Between these two approaches, structural and statistical, we propose another one, based on the traditional technique: authors have the best knowledge about the contents of their documents. They are able to give key-words summarizing their thought. However, many problems are still yet unsolved.
A first approach, using the structured document editor Grif, allowed us to produce large index tables for traditionnal paper-form books, such as Cartulaire de Saint Laurent, the first Cartular written in French during the XIV century.
Extending such tools for the Web requires a lot of improvements at various levels.

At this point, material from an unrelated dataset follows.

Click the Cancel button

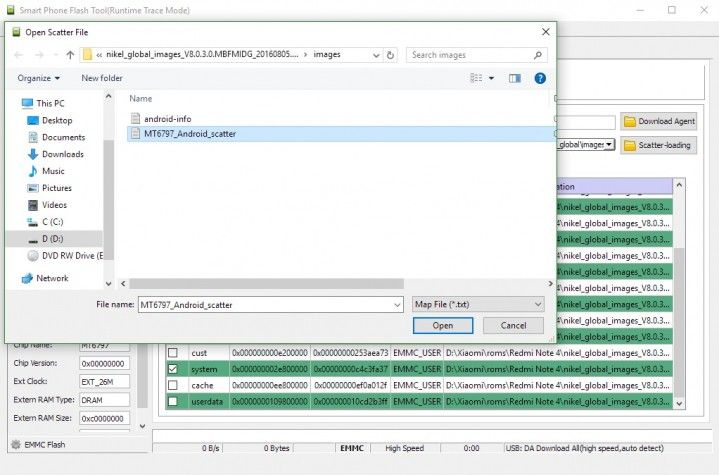514,326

Note that index is here a concept that is extended to other concepts such as bibliography, references, table of contents, etc.

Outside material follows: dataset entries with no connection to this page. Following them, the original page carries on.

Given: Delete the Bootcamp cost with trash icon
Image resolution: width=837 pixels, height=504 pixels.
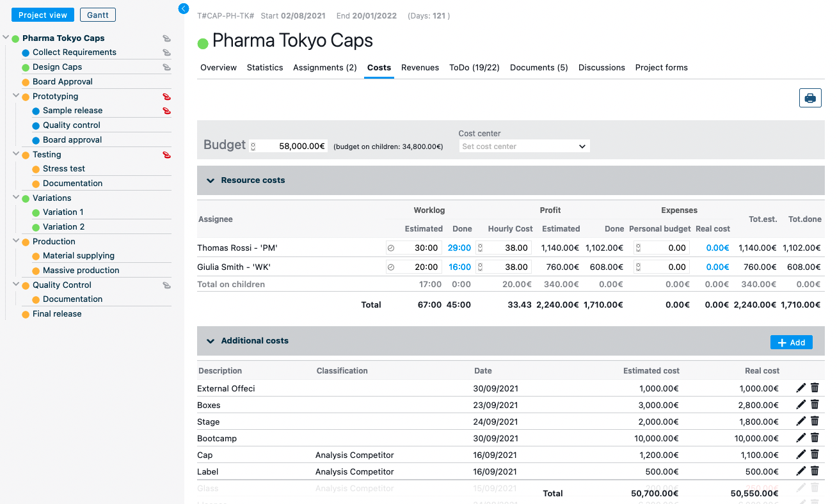Looking at the screenshot, I should [x=815, y=438].
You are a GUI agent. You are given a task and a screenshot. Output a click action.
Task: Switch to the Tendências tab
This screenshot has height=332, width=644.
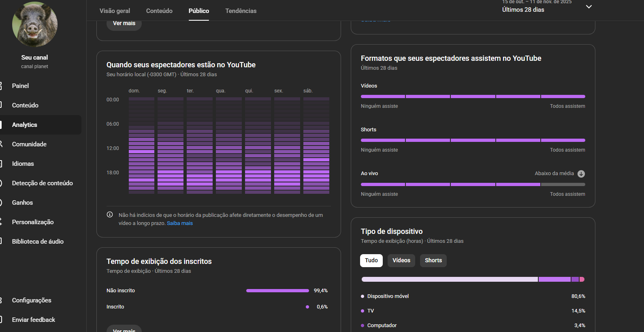tap(241, 11)
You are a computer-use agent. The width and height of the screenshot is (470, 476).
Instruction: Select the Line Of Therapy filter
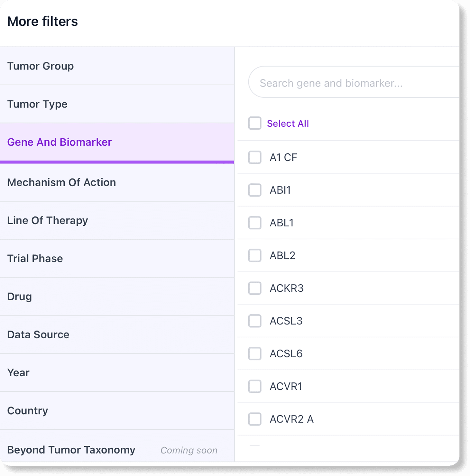(x=117, y=221)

From the authoring system point of view, a set of three tasks is usefull:
a preliminary task is to decide which entities are to be indexed and how these entities will be indexed: a marking tool should enable the creation of such descriptions
a second task consists in specifying how index tables will be constructed, an index selector should propose a list of index tables to be constructed
Finally, an index builder should produce structured and formatted index tables after collecting and sorting information.

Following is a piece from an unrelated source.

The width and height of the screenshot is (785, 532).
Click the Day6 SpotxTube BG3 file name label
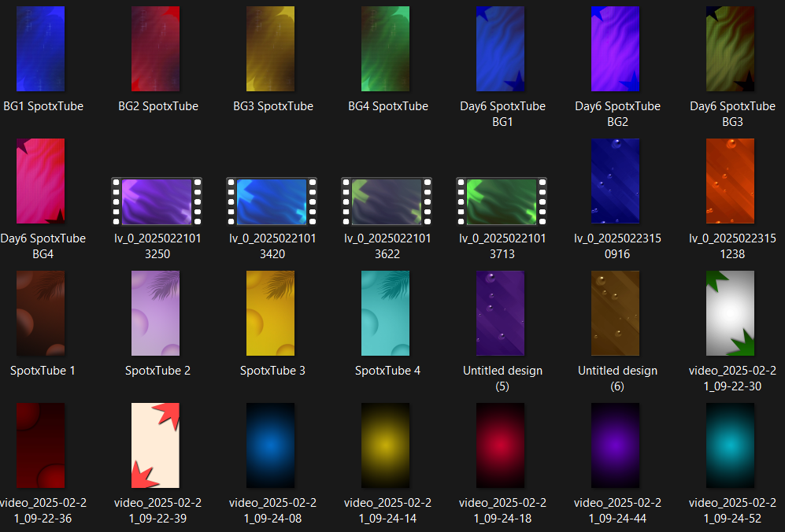(732, 114)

When considering large documents, from the Web (ie from the reader) point of view, such an index is not a static document, but rather an active one that has to be updated. Many occasions require to update index documents, such as:
the content of some previously indexed documents has changed * new pages have to be indexed
new index table is required (with new options).
Various updating strategies may be proposed:
immediate updating, which is more or less unrealistic
updating when index are accessed. This supposes that before displaying index tables, all links are checked
on the user's demand.
At INRIA-Rennes, we are working, in the context of the Thot system (Opera project/Inria), on such index manipulation. Work is in progress to implement such a system based on the second strategy (updating when index is accessed) in the frame of the Tamaya environment.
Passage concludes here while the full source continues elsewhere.